第5章 第4話
「うわあ~っ! ヨーロッパの綺麗な街みたい~っ!」
月子の言葉が全てを表していた。
歴史を感じる重厚なレンガ造りの建物、石畳の通りにはオープンカフェが並んで若い人もお年寄りも優雅にカップを傾ける。街行く人達はみんなお洒落を競い合い、オリエが言うように若い女性は露出度抜群、ヘソ出しルックは当たり前。
その街はまるでパリの街。
……行ったことないけど。
「月子さま、この先にあるホテルのカフェに参りましょう」
白馬の手綱を持ったイグールは馬上の月子に声を掛ける。
ってか、登機場から空飛ぶタクシーでここまで来たのに、どうして白馬を連れてくる!
「いいわよ。約束通り付き合ってあげる」
見下ろすような笑みを浮かべる月子は子供のくせに悪女のようだ。
シャンゼリは日本と時差がないそうで、朝十一時の爽やかな風が心地よい。
歴史を感じる街並みだけど、さすがに馬に乗る人など他にない。
敷居の高そうなブティックや宝飾店、数多のショップが建ち並ぶ繁華街でイグールと月子は完全に浮いている。そんな目立つふたりの姿を通りがかった人達がカメラに収める。

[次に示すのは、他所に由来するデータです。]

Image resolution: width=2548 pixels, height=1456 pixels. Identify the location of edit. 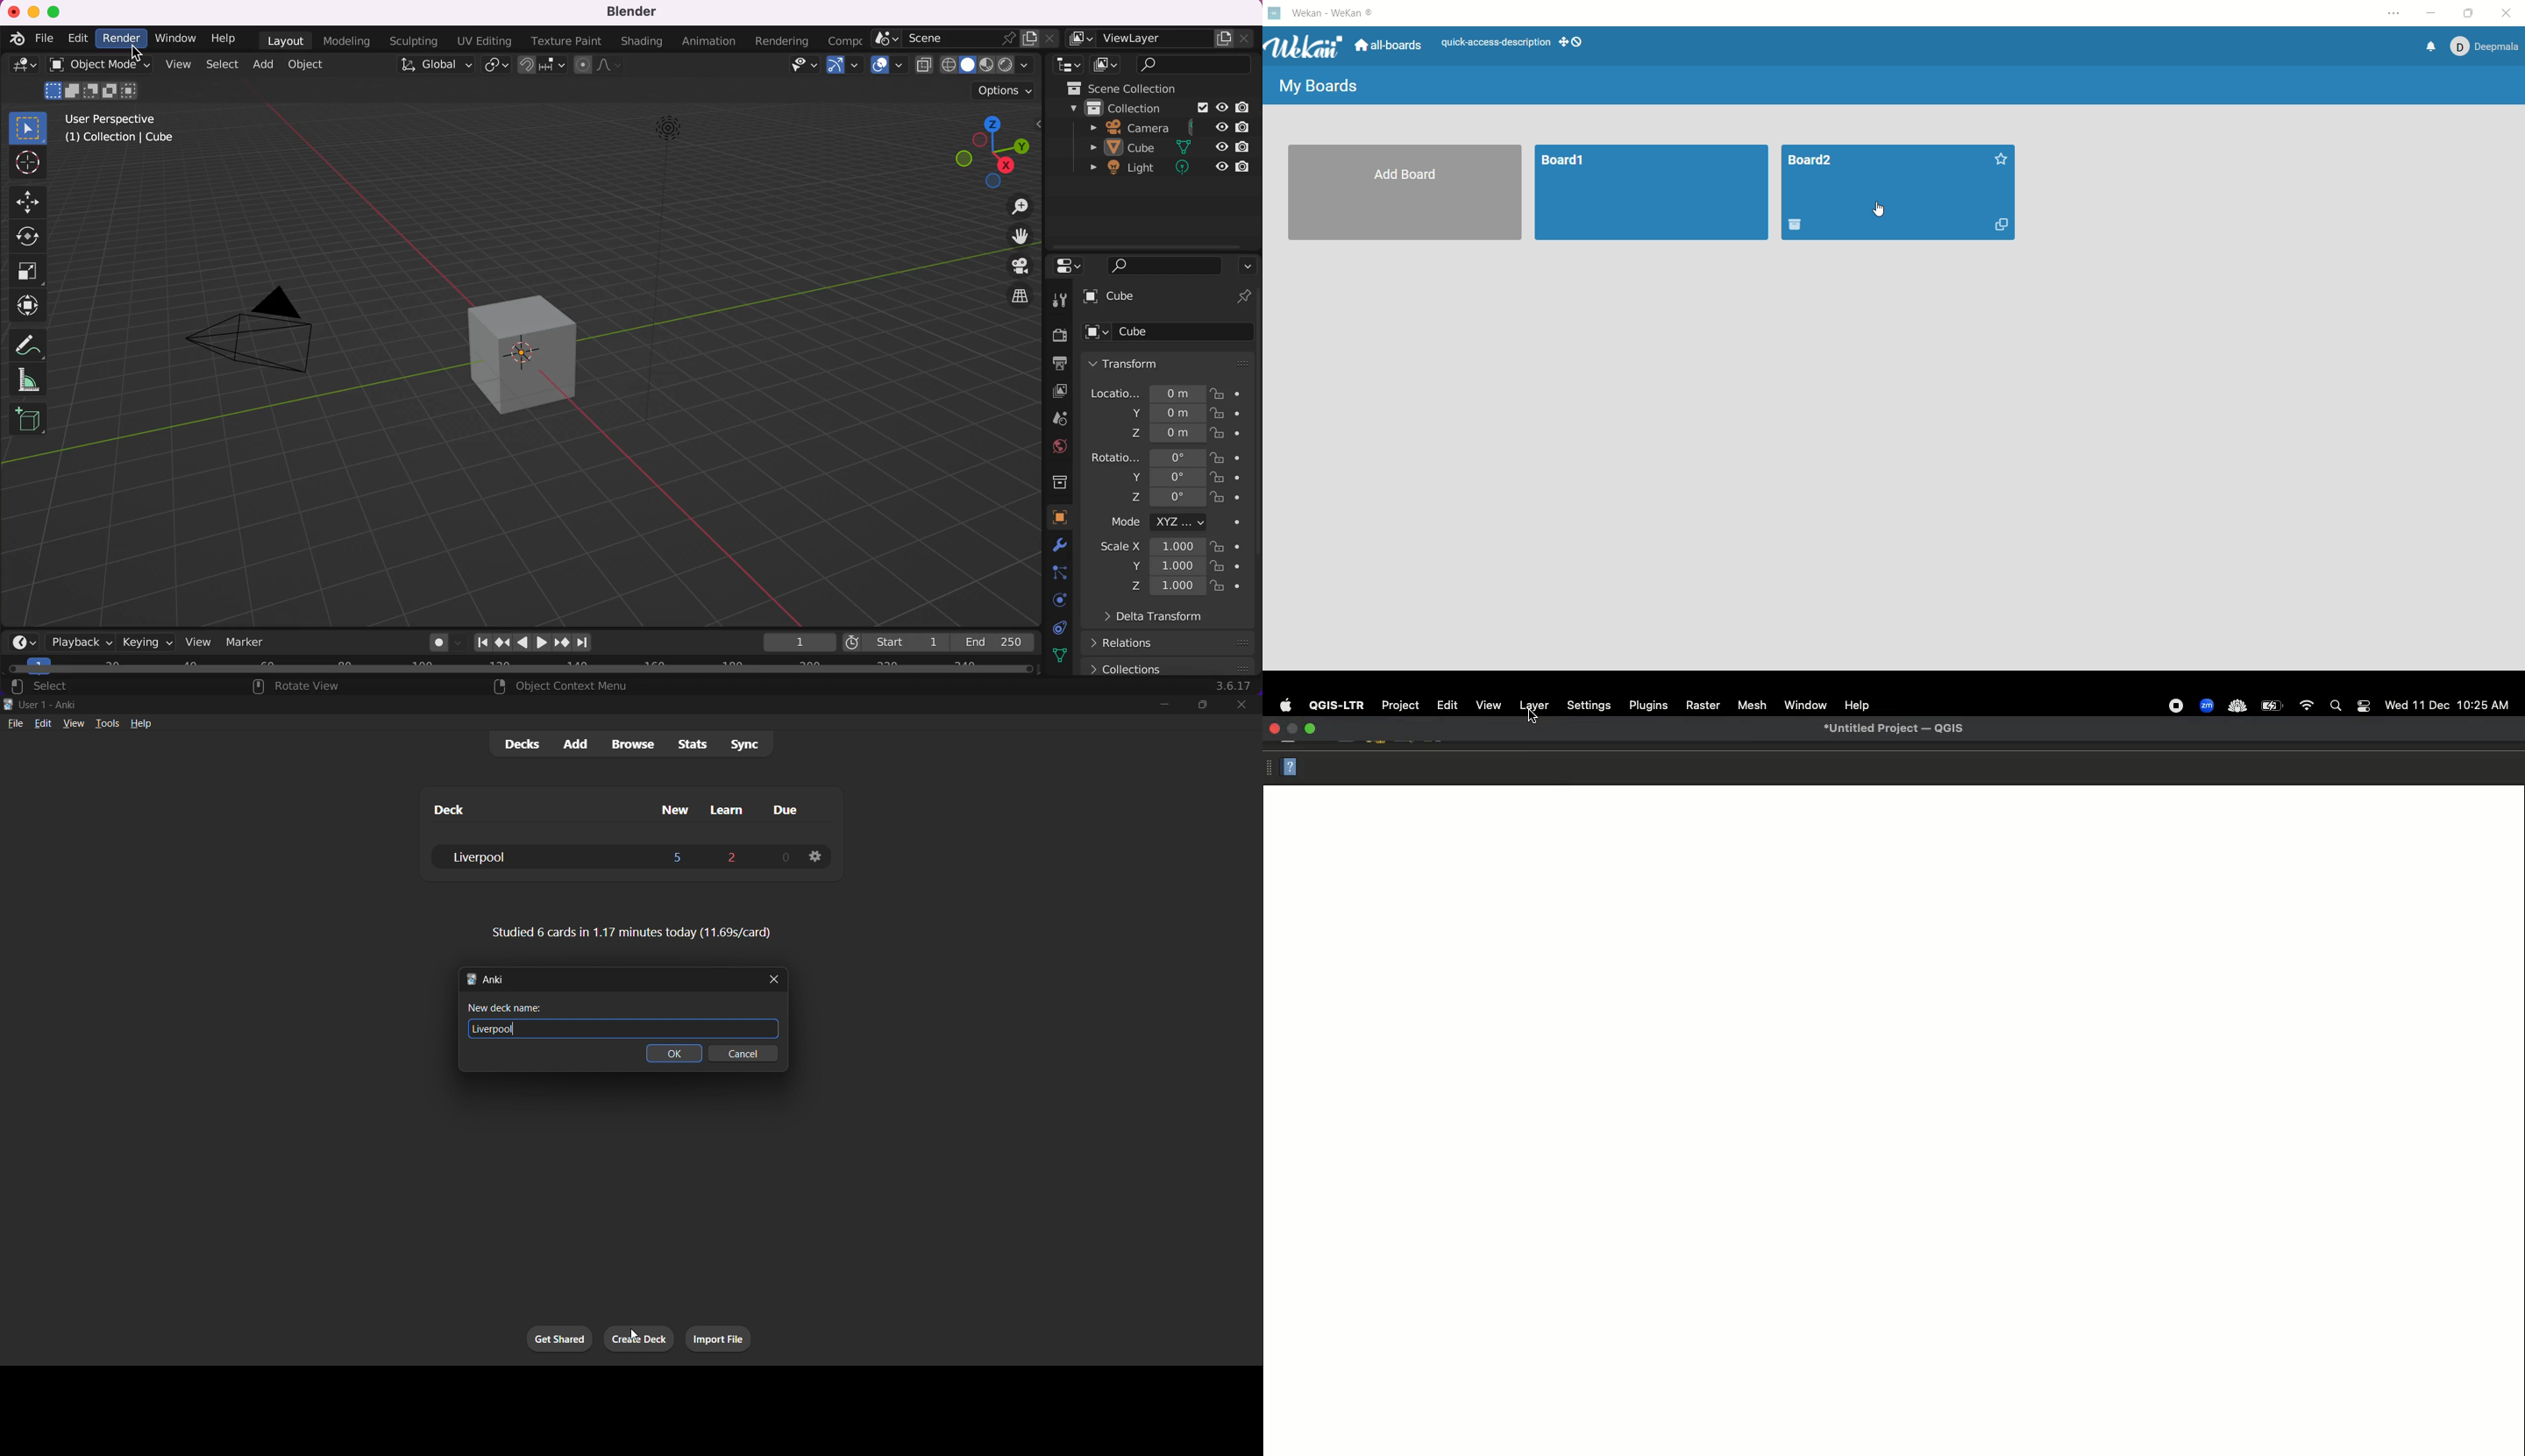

「おい、あれってアルタイルのイグール王子じゃないか?」
「ホントだ、間違いない! イグール王子だ!」
「白馬を引いたイグール王子が女の子に投げキッスしたぞ!」
「ロリか? あの子どう見てもJSだろ? イグール王子ってロリコンか?」
人々の声が聞こえる。
それも日本語で……
「殿下、天下の往来で投げキッスはおやめください! ヘンタイと疑われます!」
いや、実際ヘンタイだろ、こいつ。
「うるさいぞ彦太! 真実の愛があれば年齢など関係ないんだ!」
「しかし、このままでは写真週刊誌に……」
気が付くと僕らの周りに人垣が出来ていて。
「おい、あっちにいるのってバーナードのナナ姫さまか?」
「本当だ、ナナ姫さまだ! 実物もすっごい綺麗! 写真だ写真!」
「ナナ姫のとなりってモデルのオリエじゃん」
「モデル? 知らないけど美人だな。服装ダサイけど」
そんなにわかカメラマン達に笑顔で手を振るナナ。
「なあナナ、こんな写真撮られまくって大丈夫なのか?」
「ええ大丈夫ですよ。星間の友好を深めるのもわたしたちの仕事ですから。ただ、イグール殿下は少しまずいかもですね。ベガの芸能週刊誌の餌食になるかも」
宇宙にもあるんだ、芸能ゴシップ誌。
しかし、僕にはもうひとつ気になる事があった。
どこから取り出したのかベレー帽を深く被り顔を隠して歩くオリエを見ながら。
「なあナナ、この街の人達はオリエのことを「モデル」って言うけど、どうして王女さまだって騒がないんだ? 自分の星の王女だろ?」
「ああ、それは、ですね……」
やがて、歩く先にレンガ造りの立派な門を持つ重厚な建物が見えてきた。
口ごもったナナはオリエの方をチラ見すると。
「ベガの第三王女はあまり世に知られていないから、です……」
「それって、どういう……」
僕の言葉はナナの視線に止められた。
そうして、レンガ造りの門を抜けるとギャラリーたちは姿を消した。
この門は利用者以外は通れないらしい。
目の前には荘厳な建物が見える。
『ホテル・ティファミー』。
左右にボーイが立つ扉を抜けると、中は明るく近代的な吹き抜けのロビーだった。
「やっと落ち付いて話が出来ますね、月子さま」
月子は白馬からぴょんと飛び降りると、跪くイグールの顎を人差し指を撫でる。
「じゃあ行きましょう。あたいはバナナジュース、並盛りでね」
ロビー奥にあるカフェへすたすたと歩いて行く月子。
小学4年生とは思えぬ堂々たる小悪魔っぷりだ。
「じゃあ私たちも何か飲みましょうか」
イグールたちがカフェに向かうのを確認すると、僕らも後に続いて……
と、僕らの前にふたりの若くド派手な女性が立ちはだかった。